Figure 3.

Model for nucleotide excision repair in humans and its regulation by the circadian clock. Excision of DNA damage is accomplished by sequential and partially overlapping functions of 6 core repair factors. Damage is recognized by cooperative activities of RPA, XPA, and XPC, followed by recruitment of TFIIH by XPC and XPA. The DNA around the damage site is unwound by the helicase activity of TFIIH to form a stable pre-incision complex 1 (PIC1) which recruits XPG, and XPC is displaced from the complex to form PIC2. Then XPF-ERCC1 is recruited to form PIC3. Within PIC3, XPG makes the 3′ incision 6±3 phosphodiester bonds 3′ and XPF makes the 5′ incision 20±5 phosphodiester bonds 5′ to the damage. The excised 24-32 nucleotide-long oligomer carrying the damage is released and the resulting gap is filled by DNA polymerases and ligated.

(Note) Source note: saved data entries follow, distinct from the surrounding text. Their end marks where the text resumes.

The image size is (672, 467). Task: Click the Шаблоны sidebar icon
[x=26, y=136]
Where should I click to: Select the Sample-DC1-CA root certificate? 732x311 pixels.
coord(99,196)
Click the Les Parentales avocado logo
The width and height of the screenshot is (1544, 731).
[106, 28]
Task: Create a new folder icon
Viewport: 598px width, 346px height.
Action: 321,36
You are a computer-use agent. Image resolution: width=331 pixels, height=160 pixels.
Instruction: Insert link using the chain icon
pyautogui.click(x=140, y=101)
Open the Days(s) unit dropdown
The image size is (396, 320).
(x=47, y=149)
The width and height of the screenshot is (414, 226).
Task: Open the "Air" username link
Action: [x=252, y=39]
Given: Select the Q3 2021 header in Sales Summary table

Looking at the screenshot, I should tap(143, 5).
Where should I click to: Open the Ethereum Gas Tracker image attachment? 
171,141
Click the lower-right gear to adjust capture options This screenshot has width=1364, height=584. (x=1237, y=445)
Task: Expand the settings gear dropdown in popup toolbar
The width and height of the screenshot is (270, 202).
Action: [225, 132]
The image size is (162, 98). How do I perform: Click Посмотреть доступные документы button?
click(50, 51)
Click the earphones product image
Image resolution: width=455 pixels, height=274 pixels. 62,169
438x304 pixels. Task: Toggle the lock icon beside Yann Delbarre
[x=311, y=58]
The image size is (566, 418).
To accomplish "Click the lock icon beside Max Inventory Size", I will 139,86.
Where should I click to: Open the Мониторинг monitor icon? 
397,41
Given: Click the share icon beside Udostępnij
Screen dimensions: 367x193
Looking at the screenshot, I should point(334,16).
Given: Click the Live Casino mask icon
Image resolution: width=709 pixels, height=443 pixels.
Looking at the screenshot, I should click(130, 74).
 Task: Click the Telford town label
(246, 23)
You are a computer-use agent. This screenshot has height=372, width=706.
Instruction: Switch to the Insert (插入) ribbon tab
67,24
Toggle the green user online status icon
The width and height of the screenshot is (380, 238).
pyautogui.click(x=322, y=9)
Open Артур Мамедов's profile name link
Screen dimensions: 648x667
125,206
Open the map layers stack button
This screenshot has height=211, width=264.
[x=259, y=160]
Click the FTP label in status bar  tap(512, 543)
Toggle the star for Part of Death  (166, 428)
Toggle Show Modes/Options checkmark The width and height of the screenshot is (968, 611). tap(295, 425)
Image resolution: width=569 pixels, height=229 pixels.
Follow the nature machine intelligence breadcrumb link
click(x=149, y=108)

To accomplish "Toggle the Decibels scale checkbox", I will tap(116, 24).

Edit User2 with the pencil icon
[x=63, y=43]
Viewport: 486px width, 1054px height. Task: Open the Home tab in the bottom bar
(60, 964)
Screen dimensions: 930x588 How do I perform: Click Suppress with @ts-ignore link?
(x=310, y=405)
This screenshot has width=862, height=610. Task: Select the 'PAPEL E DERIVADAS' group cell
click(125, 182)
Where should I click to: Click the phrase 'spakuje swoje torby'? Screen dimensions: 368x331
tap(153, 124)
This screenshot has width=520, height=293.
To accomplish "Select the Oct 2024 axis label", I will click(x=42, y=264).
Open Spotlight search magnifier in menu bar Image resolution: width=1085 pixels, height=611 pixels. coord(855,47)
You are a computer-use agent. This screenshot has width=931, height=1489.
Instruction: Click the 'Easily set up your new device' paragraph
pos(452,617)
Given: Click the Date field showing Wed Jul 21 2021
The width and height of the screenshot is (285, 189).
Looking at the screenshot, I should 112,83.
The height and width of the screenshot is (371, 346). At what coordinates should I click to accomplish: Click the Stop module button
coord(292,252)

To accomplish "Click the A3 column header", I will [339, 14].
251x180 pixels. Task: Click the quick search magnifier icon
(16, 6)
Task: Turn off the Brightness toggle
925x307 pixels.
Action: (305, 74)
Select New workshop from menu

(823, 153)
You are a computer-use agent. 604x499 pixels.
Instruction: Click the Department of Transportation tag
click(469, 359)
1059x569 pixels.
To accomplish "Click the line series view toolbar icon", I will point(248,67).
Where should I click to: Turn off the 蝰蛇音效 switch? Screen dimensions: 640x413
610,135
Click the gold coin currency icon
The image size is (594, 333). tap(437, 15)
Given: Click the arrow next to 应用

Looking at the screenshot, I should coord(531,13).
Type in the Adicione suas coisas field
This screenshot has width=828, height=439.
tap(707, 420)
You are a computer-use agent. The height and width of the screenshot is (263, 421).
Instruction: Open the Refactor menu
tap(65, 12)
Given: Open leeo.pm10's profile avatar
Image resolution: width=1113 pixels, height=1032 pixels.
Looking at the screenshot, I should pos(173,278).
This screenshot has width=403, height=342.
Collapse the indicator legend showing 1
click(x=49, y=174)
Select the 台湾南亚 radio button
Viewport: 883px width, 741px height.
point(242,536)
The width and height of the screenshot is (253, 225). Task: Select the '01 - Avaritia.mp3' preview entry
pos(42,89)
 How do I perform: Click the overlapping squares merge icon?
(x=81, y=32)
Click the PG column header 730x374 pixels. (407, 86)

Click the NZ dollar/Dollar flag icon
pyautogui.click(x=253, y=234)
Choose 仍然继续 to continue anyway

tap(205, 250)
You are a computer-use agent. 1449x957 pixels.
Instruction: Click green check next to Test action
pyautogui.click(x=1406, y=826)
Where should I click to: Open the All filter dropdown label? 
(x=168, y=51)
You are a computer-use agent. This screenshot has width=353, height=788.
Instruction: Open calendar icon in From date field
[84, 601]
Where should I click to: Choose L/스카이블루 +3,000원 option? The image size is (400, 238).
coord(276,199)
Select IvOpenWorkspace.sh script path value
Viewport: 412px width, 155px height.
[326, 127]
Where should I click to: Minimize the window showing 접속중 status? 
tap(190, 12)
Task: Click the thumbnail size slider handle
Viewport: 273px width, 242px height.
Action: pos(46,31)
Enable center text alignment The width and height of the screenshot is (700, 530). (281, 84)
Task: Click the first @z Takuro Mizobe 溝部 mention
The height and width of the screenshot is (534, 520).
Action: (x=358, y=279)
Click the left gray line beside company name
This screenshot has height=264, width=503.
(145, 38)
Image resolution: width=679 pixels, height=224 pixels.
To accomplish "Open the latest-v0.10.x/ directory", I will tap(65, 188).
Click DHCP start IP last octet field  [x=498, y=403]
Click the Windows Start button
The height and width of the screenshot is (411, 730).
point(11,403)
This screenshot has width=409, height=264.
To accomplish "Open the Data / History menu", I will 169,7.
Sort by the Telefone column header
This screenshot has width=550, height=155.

The XPA protein which plays an essential role in damage recognition and is a rate-limiting factor is regulated by the clock, and as a consequence the daily oscillation of XPA (sinusoidal arrow) causes the entire excision repair activity to exhibit a daily rhythm, increasing during the day and decreasing during the night. Modified from [9, 66].